るりこさんはわたしと同じ時間帯の仕事の契約と言っていて、その日は午後8時から夜勤の仕事に合流すると言っていたので、わたしも予定がなかったので夕方までるりこさんと他愛のないことをお喋りしていたんです。
やがてるりこさんは出勤して、わたしは少し仮眠を取りました。
こんなとこ、人間の働くとこじゃない
午後10時、物音がしたので様子を見に出るとるりこさんが制服を脱ぎ捨てて着替えているところでした。
どうしたの?と声をかけると怒りの早口で、「やめてやる、こんな仕事。女工哀史じゃん。こんなとこ人間の働くとこじゃないよ。明日あたし東京に帰るから」と捲し立てました。
そうなんだ、それは仕方ないよね。とわたしは言ったんですけれど、すぐに帰ることのできる、るりこさんが羨ましかったです。
言うだけ言うと気が済んだのか、るりこさんはニコニコしながら「あたし今からちょっと仕事するね」と言うと持参していたノートの1ページに大きくマス目を書いて、どこかに電話をしてから「まぁ見てて」と言いました。
彼女はベテランのテレレさん
少し待って誰かからか電話が来てるりこさんは楽しそうに嬌声を上げて1時間近く電話をしていました。
電話が終わると真顔に戻り、「けろさんテレフォンレディって分かる?あたしねこれでも12年やってるテレレなの」と言いました。
次にかかってきた電話でるりこさんはしゃがれ声を出して2時間ほど話をして、「今のは60代の料亭の女将。さっきのは女子大生。こんなことにお金使って、男ってバカよね」と大笑いしているんです。
その後も次々と電話は来ていました。
合間合間にテレレの仕事をわたしに説明してくれましたが、1分男性と会話するごとに報酬が発生して、るりこさんはそれを日払いにしているので毎日がお給料日なんだそうです。

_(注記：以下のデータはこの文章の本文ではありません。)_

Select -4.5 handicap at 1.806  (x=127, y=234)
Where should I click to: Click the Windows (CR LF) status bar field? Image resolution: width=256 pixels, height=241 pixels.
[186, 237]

「けろさん、仕事ないなら沖縄帰ったらテレレやりなよ。稼げるよ簡単に」と言っていました。
まとめ
実際にテレレをするしないは別として、るりこさんは人気のあるテレレさんだったんじゃないかと思います。
「あー疲れた!今日は仕事終わり!」と彼女が敷いてあった布団に転がり込んだのは朝6時のことでした。
るりこさんは仮眠を取ってから、お昼過ぎに東京に帰って行きました。
「ここの仕事が終わってから東京に寄るなら一緒に事務所でテレレしよう、お菓子食べ放題だし、シャワーも使えるからさ。東京に親戚ができたと思っておいでよ、ね」と言って去って行きました。
テレレの仕事にはそれほど関心は持てませんでしたが、期間工に来てからと言うもの人間離れした人たちに囲まれていたので、素朴なるりこさんの人間味ある振る舞いには感謝しています。
1日だけでも生き返った思いがします。
そして翌日の寮の玄関にはお隣の住人の方から「静かにしてください!夜中騒ぐと迷惑です!」と書かれたメモが貼られていました。